Problems to work on
• a. According to the text on the WLWV school district budget, how large is the deficit in the district's budget?
• b. Please continue the text on the WLWV school district budget, starting after its last sentence.

Selected text
What are the issues and what are possible solutions?
What is the budget issue?
There is a 14 million dollar deficit in the school district’s budget, which means they are planning to spend 14 million dollars more than how much they expect to bring in (revenue). Budgets are complicated but spending in the WLWV school district has grown significantly since 2018, while there has been a decrease in student enrollment (with the new lower enrollment relatively stable since 2020) and staff levels have remained at relatively similar levels.
How can the district reduce spending and increase revenue without affecting students and teachers? By affecting, we include school closures, increased class sizes, loss of programming and teacher layoffs.
What are the enrollment issues?
Coming Soon….
Adopt a district-wide school closure policy which lays out consistent, transparent, intentional steps to consider for facility closures.
What are possible solutions?
Hire an outside budget analyst to analyze the district’s budget and create a community budget task force to look at the budget analyst’s report.
Investigate potential for cuts at the district administration office, including in Human Resources, the finance office and building and construction management.
Start enrollment task forces in individual schools that work with PTSAs and school leadership to come up with and implement ideas to boost enrollment at our smallest schools.
Negotiate changes in services that the district contracts with (such as hiring substitute teachers).
Market our schools’ language and immersion programs in ways that reach more people and encourage enrollment.

Information shown
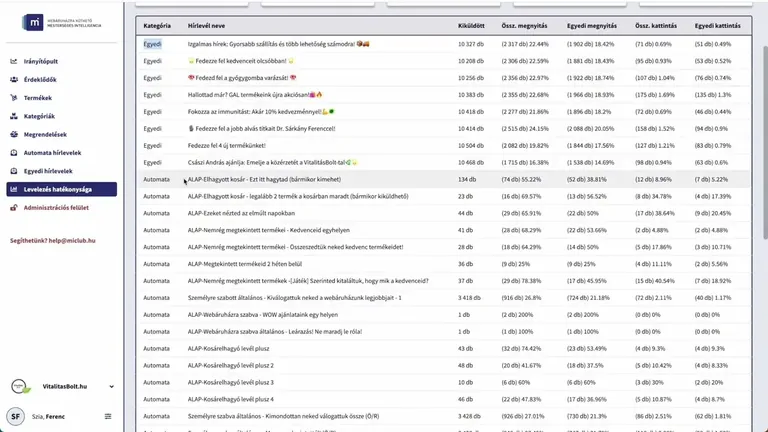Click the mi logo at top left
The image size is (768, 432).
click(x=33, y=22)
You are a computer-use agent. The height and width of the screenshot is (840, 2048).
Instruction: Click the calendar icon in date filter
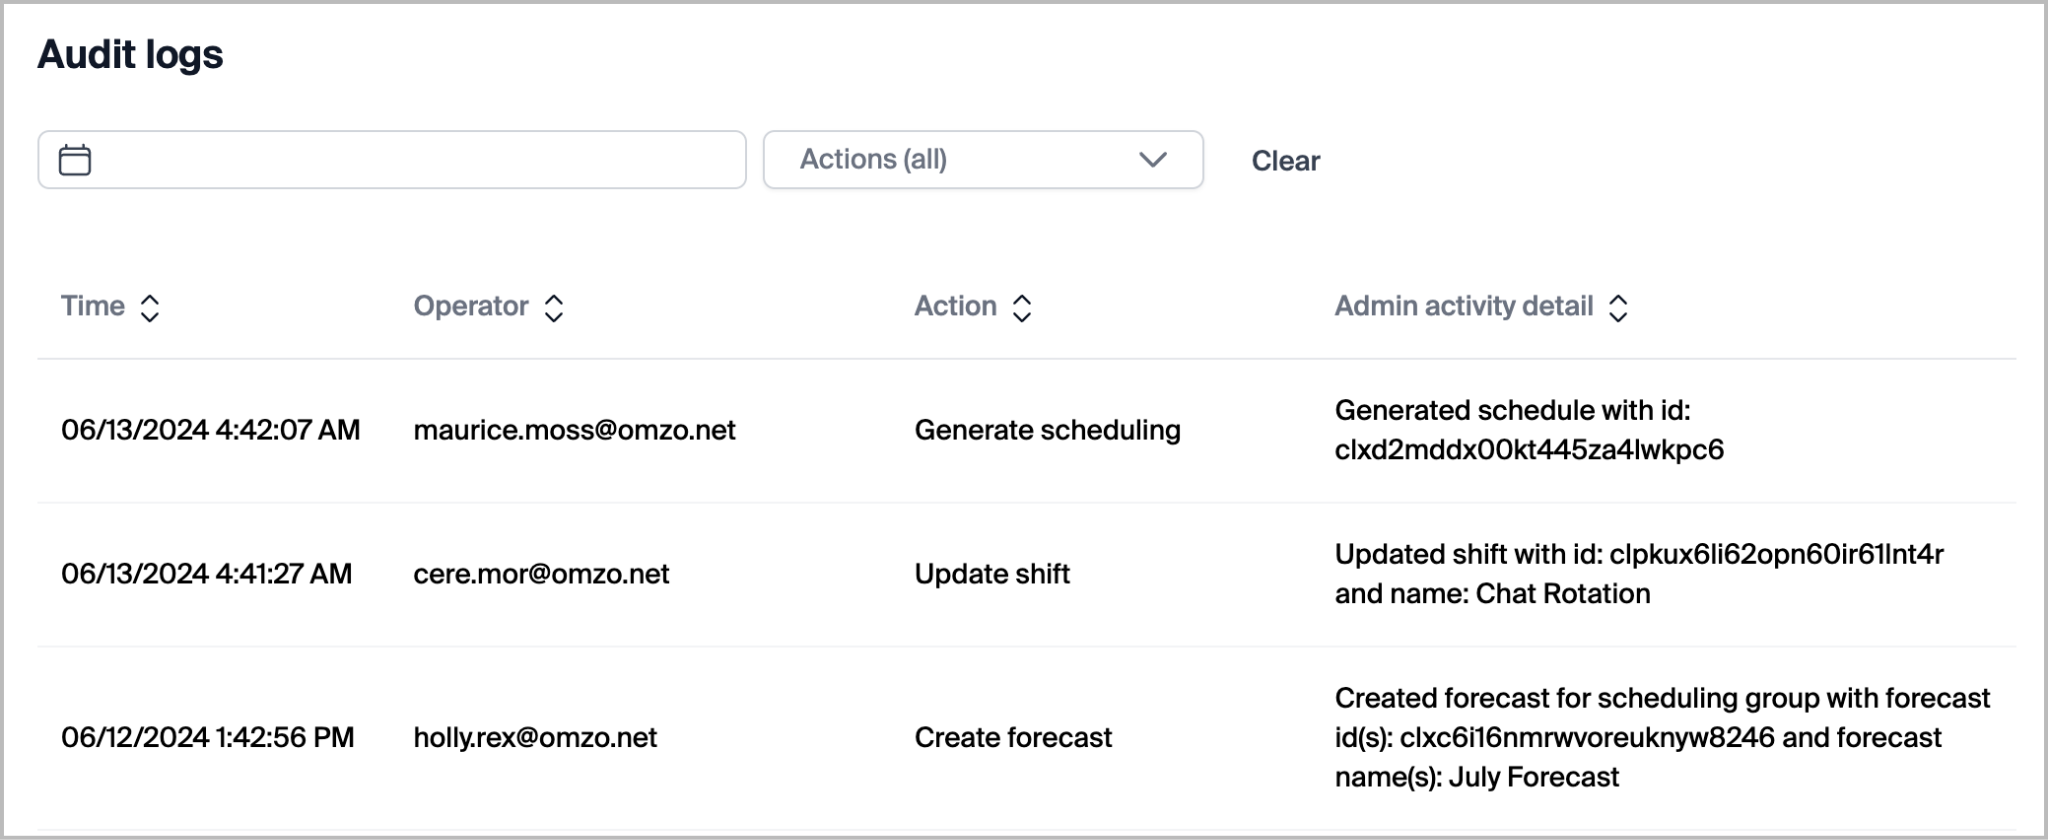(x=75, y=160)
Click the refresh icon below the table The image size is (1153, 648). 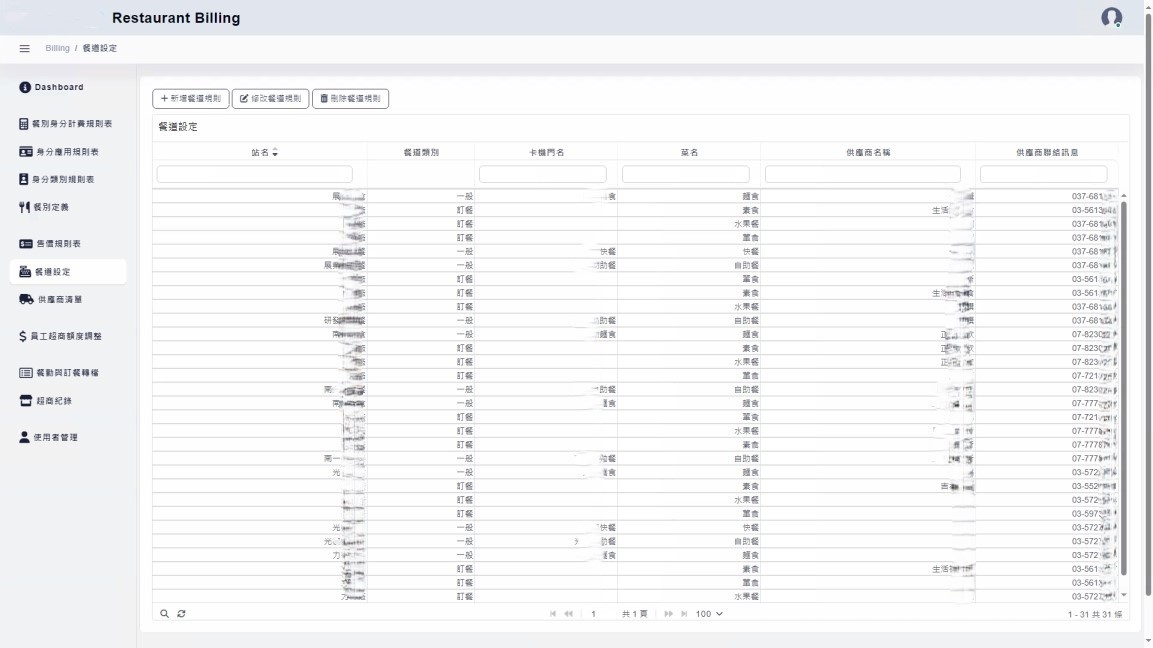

--

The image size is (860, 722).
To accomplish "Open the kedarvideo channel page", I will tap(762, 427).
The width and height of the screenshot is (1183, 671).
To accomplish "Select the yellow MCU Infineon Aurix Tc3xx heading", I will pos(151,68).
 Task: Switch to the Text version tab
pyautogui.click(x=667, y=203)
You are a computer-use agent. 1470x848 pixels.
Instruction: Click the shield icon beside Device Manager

Written answers
• a. 14 million dollars

• b.
Investigate possible budget cuts in areas such as: improvement of instructional services, assessment and testing, fiscal services, materials & supplies, and liability insurance.
Apply for new federal grants, such as grants under the Inflation Reduction Act. These grants could offer additional funds for green upgrades such as efficient lighting, replacing HVAC systems and insulating windows.
Lobby at the state level for changes in how schools in Oregon are funded, such as removing/raising the special education funding cap (on average WLWV School sped populations are 14% but state funding is capped at 11% so there are sped students who receive base student funding).
Follow the example of the Lake Oswego School District and add a Bond Development Committee (including students, teachers, and parents) and a Separate Bond Accountability Committee in addition to our existing Long Range Planning Committee to separate the development of bond ideas and the accountability for completing them and build in more accountability and a wider range of stakeholder involvement. See the Lake Oswego bond accountability committee HERE and the LO bond development committee HERE.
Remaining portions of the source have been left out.